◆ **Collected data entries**

%%

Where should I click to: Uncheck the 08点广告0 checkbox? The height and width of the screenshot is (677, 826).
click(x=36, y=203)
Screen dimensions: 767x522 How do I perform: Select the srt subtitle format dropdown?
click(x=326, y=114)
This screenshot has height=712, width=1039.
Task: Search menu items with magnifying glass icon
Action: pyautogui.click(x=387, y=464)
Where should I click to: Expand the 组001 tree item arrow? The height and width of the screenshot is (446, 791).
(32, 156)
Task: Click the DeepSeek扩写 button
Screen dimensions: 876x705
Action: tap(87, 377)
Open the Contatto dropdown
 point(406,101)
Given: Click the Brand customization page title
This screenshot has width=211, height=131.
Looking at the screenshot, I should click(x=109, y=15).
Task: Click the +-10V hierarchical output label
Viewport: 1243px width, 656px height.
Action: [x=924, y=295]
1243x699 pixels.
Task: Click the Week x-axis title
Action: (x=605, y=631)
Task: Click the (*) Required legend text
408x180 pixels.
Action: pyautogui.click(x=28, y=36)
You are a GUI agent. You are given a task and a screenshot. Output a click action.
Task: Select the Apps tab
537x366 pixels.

%%

◆ **What you will do**
I would like you to return every entry exactly, with nothing changed.

◆ **Your response**
Where should I click to: Uncheck the 08点广告0 checkbox? The height and width of the screenshot is (677, 826).
click(x=36, y=203)
Screen dimensions: 767x522 How do I perform: Select the srt subtitle format dropdown?
click(x=326, y=114)
This screenshot has height=712, width=1039.
Task: Search menu items with magnifying glass icon
Action: pyautogui.click(x=387, y=464)
Where should I click to: Expand the 组001 tree item arrow? The height and width of the screenshot is (446, 791).
(32, 156)
Task: Click the DeepSeek扩写 button
Screen dimensions: 876x705
Action: tap(87, 377)
Open the Contatto dropdown
 point(406,101)
Given: Click the Brand customization page title
This screenshot has width=211, height=131.
Looking at the screenshot, I should click(x=109, y=15).
Task: Click the +-10V hierarchical output label
Viewport: 1243px width, 656px height.
Action: [x=924, y=295]
1243x699 pixels.
Task: Click the Week x-axis title
Action: (x=605, y=631)
Task: Click the (*) Required legend text
408x180 pixels.
Action: pyautogui.click(x=28, y=36)
You are a GUI agent. You are given a task and a screenshot. Output a click action.
Task: Select the Apps tab
537x366 pixels.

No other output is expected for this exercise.